• [Exercise]:
Type again, exactly, the lines below from the start through the line that includes "Task: Select the aifc media file type".

(Stored records)
+===+

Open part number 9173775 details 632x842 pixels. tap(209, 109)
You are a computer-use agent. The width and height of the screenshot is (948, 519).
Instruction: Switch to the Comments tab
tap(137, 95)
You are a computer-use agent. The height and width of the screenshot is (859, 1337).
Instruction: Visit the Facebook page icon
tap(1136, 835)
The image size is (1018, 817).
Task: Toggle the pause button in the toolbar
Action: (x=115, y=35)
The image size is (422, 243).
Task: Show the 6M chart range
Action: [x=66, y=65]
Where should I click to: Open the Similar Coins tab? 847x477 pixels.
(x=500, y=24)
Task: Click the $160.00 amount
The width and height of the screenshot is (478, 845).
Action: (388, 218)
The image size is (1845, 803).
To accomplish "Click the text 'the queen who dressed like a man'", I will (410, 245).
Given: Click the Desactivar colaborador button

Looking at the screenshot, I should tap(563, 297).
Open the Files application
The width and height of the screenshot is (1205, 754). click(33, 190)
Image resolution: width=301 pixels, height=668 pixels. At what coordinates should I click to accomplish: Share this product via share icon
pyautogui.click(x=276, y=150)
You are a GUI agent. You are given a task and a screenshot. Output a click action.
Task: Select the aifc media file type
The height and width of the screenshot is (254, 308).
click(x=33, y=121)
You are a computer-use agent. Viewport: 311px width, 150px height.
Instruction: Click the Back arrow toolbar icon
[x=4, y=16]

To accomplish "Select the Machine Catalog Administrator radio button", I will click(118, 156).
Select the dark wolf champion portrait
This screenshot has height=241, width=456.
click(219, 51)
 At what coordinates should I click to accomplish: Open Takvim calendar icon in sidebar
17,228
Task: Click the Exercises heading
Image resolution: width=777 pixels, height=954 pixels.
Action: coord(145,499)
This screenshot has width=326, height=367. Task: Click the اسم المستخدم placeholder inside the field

+===+

• [Your response]:
Open part number 9173775 details 632x842 pixels. tap(209, 109)
You are a computer-use agent. The width and height of the screenshot is (948, 519).
Instruction: Switch to the Comments tab
tap(137, 95)
You are a computer-use agent. The height and width of the screenshot is (859, 1337).
Instruction: Visit the Facebook page icon
tap(1136, 835)
The image size is (1018, 817).
Task: Toggle the pause button in the toolbar
Action: (x=115, y=35)
The image size is (422, 243).
Task: Show the 6M chart range
Action: [x=66, y=65]
Where should I click to: Open the Similar Coins tab? 847x477 pixels.
(x=500, y=24)
Task: Click the $160.00 amount
The width and height of the screenshot is (478, 845).
Action: (388, 218)
The image size is (1845, 803).
To accomplish "Click the text 'the queen who dressed like a man'", I will (410, 245).
Given: Click the Desactivar colaborador button

Looking at the screenshot, I should tap(563, 297).
Open the Files application
The width and height of the screenshot is (1205, 754). click(33, 190)
Image resolution: width=301 pixels, height=668 pixels. At what coordinates should I click to accomplish: Share this product via share icon
pyautogui.click(x=276, y=150)
You are a GUI agent. You are given a task and a screenshot. Output a click action.
Task: Select the aifc media file type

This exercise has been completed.